Святоша Тартюф руководствовался девизом: «Цель (слава Неба) оправдывает средства (неблаговидные людские поступки)». Безбожник Дон Жуан, отринув небесную «цель», вообще перестал заботиться о нравственном обосновании земных средств-поступков. Моралист Альцест отстаивает добродетель самодостаточную и непреклонную, не имеющую иной опоры, кроме самой себя, не поощряемую никакими соображениями целесообразности, ни земной, ни небесной, не принимающую в расчет ни затруднительных обстоятельств, ни неблагоприятных последствий должного поступка. Коль скоро строгая мораль требует голой правды, то в общении с людьми Альцест пробует исключить всякое притворство, всякую лицемерную обходительность, всякое различие между высказыванием в глаза и за глаза — и пусть благорасположенные или хотя бы равнодушные превращаются во врагов. (Предписание безоговорочной искренности распространяется и на искусство, которое тоже ведь есть средство общения: поэтому в нем ценно только самое бесхитростное выражение чувств, а замысловатые игры ума годны лишь на то, чтобы их выбросить в корзину.) Если полагается бичевать пороки, то любимую женщину Альцест обличает во всех ее грехах и слабостях, не боясь ранить и отвратить ее сердце. Раз искательство само по себе дурно, то в судебной тяжбе он уповает единственно на правоту дела, не пытаясь склонить судей на свою сторону, а исход процесса ему не важен.
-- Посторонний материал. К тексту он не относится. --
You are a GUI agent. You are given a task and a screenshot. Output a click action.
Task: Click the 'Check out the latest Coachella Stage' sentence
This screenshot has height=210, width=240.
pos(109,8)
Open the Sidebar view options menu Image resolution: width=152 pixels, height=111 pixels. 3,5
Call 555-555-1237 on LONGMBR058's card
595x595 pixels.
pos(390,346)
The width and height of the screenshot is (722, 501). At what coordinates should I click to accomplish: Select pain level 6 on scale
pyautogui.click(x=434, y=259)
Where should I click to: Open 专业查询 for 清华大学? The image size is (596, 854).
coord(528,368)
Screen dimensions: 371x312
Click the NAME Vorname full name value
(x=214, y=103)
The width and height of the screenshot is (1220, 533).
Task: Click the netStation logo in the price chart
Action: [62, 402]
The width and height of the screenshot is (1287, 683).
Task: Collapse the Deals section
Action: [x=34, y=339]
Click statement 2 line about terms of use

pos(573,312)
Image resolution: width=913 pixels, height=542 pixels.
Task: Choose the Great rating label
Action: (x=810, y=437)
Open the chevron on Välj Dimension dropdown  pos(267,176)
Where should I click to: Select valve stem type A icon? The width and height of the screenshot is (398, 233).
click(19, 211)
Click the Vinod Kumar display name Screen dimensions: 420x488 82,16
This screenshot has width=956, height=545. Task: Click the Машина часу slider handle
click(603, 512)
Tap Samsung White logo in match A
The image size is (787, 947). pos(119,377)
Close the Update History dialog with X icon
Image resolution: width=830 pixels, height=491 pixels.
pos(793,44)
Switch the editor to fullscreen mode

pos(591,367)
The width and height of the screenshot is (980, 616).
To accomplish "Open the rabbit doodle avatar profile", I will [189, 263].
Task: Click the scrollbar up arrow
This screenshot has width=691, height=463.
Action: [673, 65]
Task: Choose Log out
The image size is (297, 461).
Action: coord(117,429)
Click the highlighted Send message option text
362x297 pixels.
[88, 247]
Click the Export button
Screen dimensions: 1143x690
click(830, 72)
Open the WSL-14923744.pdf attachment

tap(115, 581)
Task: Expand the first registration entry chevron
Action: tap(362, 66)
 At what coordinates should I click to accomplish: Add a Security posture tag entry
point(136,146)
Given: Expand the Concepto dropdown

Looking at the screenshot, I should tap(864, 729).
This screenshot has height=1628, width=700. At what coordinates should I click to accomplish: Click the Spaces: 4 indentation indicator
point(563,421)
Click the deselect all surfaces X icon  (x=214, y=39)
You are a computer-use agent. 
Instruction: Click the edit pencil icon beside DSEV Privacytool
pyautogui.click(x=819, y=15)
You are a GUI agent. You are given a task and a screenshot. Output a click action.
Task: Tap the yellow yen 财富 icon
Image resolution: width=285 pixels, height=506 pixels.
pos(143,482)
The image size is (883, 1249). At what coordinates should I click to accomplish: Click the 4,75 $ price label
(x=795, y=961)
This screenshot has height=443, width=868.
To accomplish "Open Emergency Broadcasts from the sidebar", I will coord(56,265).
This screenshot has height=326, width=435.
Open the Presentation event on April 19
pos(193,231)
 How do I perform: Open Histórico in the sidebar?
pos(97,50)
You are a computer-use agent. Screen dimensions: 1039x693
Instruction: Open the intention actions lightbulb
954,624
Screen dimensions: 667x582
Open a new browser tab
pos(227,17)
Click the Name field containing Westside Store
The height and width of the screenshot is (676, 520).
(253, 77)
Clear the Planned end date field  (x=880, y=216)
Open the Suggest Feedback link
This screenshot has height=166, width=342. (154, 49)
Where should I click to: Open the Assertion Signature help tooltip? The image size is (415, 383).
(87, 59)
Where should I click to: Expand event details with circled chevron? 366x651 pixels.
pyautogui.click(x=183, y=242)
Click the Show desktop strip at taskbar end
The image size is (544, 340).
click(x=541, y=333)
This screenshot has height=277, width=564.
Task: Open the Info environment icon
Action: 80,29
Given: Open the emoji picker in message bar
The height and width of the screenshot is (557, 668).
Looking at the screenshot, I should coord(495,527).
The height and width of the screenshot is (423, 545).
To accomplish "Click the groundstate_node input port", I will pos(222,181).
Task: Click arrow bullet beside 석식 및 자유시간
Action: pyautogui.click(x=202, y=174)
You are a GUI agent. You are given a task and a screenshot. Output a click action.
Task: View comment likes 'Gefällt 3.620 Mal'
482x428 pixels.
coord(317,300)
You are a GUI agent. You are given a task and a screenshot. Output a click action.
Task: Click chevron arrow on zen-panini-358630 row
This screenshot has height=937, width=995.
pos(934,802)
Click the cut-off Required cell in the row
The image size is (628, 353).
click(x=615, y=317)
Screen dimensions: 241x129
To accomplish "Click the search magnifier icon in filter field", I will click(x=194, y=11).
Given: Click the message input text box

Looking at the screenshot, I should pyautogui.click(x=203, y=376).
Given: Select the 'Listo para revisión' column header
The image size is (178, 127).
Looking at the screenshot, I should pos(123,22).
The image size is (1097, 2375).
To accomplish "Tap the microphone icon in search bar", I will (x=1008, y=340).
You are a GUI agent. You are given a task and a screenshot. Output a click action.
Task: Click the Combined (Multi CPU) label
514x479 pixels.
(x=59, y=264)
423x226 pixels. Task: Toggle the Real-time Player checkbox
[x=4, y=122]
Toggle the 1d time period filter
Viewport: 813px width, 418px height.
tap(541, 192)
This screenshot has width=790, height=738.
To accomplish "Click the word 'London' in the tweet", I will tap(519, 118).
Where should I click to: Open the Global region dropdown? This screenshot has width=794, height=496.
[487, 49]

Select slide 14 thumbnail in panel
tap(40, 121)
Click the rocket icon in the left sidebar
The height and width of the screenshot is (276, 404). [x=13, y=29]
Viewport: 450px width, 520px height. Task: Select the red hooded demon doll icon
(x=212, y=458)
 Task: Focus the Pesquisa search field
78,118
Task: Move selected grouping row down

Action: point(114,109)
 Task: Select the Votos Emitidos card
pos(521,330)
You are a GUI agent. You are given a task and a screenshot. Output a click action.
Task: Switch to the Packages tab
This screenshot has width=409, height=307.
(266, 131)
Но жизнь по таким законам не течет, человеческое общежитие не по таким правилам устроено, — тем более в среде, где действует этикет столь сложный и утонченный, как в парижско-версальском высшем свете при Людовике XIV. Та пленка условности, которую тщится прорвать Альцест, не только прикрывает истину, она склеивает людей в общество; повредить ее значит внести разлад, смятение, беспорядок. Различие обманчивой видимости и подлинной глубинной сути — постоянная забота ренессансной и барочной литературы. За полвека до Альцеста другой меланхолик, Гамлет, «не хотел того, что кажется», разрушая все ложные скрепы и как бы расцивилизовывая самого себя. Но в основании ненавистного Гамлету порядка лежали и вправду чудовищные, «библейские» преступления — братоубийство, кровосмесительство. А Альцест раздраженно кричит, что Филинту следует повеситься со стыда после того, как он расточал изъявления дружбы малознакомому человеку, Оронт же достоин петли за то, что написал плохой сонет. Такая несоразмерность вины и вызванного ею возмущения, конечно, смешна. Именно это комическое несоответствие, обыденная распространенность пороков, против которых мечет громы и молнии Альцест, — кокетство, злословие, тщеславие, двуличие, — делает их неуязвимыми: сражаться можно с исключительными случаями, в заурядную повседневность удары уходят, как в вату. (Столь же глухи будут слушатели и к негодующим речам Чацкого, и пользу его обличения принесут такую же — горе от ума для самого обличителя.)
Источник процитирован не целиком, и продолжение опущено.